9. Turning to the second ground, this is pleaded on the basis that once the Respondent had consented to the birth of HV being considered by the Tribunal within the present appeal, the judge ought to have offered the appellant an opportunity to call HV’s biological father to testify as to his relationship with his son and to adjourn the hearing for that purpose. We disagree. The Appellant had plainly attended the hearing with the intention of arguing that the parental relationship between her son and his biological father was something that significantly changed the balance of the Article 8 assessment in her favour. It was therefore incumbent upon her to advance cogent evidence to support that argument, and the judge cannot be criticised for finding that she had failed to do so.
10. Mr Broachwala however put the second ground slightly differently to the Appellant’s pleaded case. He suggested that the judge had taken an inconsistent approach to the absence of HV’s biological father at the hearing by, on the one hand, accepting that the appellant had failed to provide DNA evidence of their relationship due to the uncertainty surrounding the admissibility of ‘the new issue’ [paragraph 30] and, on the other, discounting the weight attaching to the father’s written statement due to his non-attendance at the hearing [31]. We do not find there to be any such inconsistency. In relation to the paternity issue, the judge clearly accepted that the appellant had established this on the basis of HV’s birth certificate alone, whereas the judge considered that further evidence (such as photographs of them together) was necessary to show that father and son had a relationship that extended beyond the mere biological. It was a matter for the judge to decide whether the evidence relied upon was sufficient to prove the different issues that were before her. We moreover consider that the judge was entitled to take account of the absence of any direct evidence from HV’s father in support of the appellant’s claim that he would not consent to HV moving to India.

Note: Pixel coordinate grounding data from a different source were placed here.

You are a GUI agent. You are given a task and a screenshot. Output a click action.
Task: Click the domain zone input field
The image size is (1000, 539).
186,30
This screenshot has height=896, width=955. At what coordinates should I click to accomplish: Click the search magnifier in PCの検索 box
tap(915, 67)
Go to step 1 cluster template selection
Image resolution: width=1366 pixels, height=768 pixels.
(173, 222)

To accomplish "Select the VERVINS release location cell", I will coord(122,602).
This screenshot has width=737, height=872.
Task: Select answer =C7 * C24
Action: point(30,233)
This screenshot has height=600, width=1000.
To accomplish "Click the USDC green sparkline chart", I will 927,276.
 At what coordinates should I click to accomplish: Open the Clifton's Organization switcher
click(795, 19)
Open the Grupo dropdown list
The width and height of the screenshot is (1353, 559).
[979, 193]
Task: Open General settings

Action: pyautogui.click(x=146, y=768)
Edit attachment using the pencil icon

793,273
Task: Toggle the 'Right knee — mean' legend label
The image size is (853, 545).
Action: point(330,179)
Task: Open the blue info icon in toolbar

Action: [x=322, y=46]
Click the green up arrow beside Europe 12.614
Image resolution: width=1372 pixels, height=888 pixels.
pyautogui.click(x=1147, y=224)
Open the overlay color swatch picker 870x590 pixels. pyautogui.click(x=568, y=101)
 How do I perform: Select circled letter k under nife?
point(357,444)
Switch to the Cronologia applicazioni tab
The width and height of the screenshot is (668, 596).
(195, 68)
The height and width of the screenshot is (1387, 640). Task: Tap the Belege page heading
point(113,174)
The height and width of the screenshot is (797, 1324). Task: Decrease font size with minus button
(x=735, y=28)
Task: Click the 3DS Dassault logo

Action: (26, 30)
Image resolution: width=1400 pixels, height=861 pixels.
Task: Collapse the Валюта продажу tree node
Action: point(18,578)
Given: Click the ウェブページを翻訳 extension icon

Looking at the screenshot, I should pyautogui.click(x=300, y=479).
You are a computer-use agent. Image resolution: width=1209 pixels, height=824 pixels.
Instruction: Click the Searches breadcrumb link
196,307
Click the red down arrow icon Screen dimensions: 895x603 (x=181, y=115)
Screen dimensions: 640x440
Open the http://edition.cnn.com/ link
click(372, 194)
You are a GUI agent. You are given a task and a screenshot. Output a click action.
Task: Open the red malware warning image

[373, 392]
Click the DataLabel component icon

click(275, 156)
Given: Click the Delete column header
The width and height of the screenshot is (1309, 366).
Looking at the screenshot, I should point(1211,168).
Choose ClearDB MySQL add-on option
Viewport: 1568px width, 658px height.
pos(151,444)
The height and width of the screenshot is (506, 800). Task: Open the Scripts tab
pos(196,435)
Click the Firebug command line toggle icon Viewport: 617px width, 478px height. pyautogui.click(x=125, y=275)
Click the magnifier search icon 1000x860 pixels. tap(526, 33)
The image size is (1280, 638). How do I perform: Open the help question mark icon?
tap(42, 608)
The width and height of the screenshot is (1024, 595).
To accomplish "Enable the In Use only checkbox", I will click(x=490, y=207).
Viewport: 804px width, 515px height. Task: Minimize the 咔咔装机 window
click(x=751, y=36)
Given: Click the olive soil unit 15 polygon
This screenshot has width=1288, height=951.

11. Turning to the third and final ground, namely, that the judge failed to consider the appellant’s private (as opposed to family) life in the United Kingdom, and thus failed to consider whether this might pose “very significant obstacles” to her integration on return to India [paragraph 276ADE of the Immigration Rules]. As with argument concerning the question of HV’s potential registration as a British citizen, this was not a matter that had been raised by the Appellant in her Appeal Skeleton Argument, and neither is there any evidence that it was raised in oral submissions. Moreover, we are not satisfied that the absence of specific reference to the “very significant obstacles” test was material to the outcome of the appeal given that the judge made a reasoned finding that the appellant had a network of friends in India who would support her [see paragraph 8, above, and paragraph 29 of the First-tier Tribunal’s decision].
Notice of Decision
12. The appeal is dismissed, and the decision of the First-tier Tribunal therefore stands.